Turnout was relatively low, partly due to the fact that a delay in getting a written agreement meant the vote had to happen Christmas week.
The decision clears the way for the pension trustees to vote Wednesday on merging the two funds. In return for the merger, the parties have agreed benefits will continue to accrue at current levels for the next two years. At the end of 2011, however, the Company could make decisions to reduce or freeze benefits without the union’s input. Any benefits earned to date, or over the next two years, are protected and cannot be reduced once they are earned.

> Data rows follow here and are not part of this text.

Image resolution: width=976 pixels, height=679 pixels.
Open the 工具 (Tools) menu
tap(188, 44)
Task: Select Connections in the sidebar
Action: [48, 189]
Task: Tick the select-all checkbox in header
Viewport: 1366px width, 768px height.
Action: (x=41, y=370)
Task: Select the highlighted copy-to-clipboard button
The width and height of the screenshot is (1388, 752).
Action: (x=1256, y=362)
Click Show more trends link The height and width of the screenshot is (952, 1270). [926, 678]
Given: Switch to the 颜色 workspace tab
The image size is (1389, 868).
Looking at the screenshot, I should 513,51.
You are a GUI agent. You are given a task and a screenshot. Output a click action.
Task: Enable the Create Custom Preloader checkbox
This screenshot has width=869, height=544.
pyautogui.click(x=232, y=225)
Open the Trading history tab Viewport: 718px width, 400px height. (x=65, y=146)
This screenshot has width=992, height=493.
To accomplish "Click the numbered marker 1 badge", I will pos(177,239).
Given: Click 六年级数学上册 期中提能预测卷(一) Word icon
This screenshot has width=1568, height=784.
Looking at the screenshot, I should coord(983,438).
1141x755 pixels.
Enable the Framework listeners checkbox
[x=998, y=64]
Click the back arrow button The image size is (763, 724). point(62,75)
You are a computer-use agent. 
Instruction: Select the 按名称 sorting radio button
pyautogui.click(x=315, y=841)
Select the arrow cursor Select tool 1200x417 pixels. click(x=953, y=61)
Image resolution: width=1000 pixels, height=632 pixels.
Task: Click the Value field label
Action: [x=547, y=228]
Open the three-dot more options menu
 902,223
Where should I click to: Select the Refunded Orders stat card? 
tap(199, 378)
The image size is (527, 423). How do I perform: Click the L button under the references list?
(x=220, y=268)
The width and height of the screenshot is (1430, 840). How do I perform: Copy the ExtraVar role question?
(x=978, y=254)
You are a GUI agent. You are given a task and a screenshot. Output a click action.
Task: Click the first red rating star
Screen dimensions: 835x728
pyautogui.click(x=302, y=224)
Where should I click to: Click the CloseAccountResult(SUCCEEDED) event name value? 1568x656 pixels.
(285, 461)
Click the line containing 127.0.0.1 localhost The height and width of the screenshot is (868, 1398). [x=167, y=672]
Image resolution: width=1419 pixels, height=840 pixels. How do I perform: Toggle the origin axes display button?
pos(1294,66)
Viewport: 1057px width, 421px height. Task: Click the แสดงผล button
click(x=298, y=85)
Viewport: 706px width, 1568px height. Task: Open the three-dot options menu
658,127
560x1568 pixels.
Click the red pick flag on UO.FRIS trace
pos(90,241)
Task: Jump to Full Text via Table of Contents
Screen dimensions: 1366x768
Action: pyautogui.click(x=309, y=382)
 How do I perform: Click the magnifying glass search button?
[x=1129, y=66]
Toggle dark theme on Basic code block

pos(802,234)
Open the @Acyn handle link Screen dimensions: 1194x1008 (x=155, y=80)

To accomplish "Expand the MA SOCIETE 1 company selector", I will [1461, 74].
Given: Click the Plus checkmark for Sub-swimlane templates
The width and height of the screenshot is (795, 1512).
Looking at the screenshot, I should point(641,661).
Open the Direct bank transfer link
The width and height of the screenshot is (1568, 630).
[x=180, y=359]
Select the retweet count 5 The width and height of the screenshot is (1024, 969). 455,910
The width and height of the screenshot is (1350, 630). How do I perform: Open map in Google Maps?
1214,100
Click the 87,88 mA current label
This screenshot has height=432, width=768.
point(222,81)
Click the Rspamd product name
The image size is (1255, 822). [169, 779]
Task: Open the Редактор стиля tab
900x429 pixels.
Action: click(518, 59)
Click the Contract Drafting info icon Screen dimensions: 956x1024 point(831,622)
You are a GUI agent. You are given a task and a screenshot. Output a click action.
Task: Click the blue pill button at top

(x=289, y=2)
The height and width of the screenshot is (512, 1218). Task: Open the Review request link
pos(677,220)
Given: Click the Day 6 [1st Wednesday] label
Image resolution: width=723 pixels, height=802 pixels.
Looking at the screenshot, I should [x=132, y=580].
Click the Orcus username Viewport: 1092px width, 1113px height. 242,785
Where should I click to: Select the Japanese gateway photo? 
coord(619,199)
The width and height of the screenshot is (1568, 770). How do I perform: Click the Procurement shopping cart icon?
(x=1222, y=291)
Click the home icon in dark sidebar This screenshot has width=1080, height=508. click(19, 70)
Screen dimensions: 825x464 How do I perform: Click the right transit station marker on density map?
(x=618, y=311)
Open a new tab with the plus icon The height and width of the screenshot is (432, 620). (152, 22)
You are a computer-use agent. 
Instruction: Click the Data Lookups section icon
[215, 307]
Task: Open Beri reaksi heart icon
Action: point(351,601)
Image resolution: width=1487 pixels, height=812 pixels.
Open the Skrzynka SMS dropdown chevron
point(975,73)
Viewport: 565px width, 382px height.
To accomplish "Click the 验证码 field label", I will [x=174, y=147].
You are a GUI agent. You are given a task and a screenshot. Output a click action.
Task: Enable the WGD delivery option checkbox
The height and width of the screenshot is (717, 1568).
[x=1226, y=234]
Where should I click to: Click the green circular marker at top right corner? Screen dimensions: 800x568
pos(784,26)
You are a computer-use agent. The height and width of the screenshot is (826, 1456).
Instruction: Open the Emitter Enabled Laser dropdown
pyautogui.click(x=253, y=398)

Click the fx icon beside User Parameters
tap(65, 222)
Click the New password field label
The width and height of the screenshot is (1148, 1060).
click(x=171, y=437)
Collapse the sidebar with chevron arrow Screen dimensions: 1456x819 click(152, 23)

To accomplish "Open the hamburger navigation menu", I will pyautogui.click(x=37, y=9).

“Our members weighed the benefits and risks and considered what is happening both in the newspaper industry and with pensions in general,” Guild President Tim O’Brien said. “The Company should realize, of course, that with great power comes great responsibility. Our members agreed to allow the merger in order to make the fund more financially secure. Future decisions about pension benefits should be based on the fund’s financial health and not any other factors including a corporate desire to ‘get out of the pension business.’ The retirement health of employees is based on their ability to get a pension.”
The company must continue to contribute the 85 cents an hour into the Hearst fund to pay for our pensions. That money comes from wages that were deferred over the years. Any change in that contribution must be negotiated.
The Guild also made clear it retains the right to bargain over pension benefits in the future.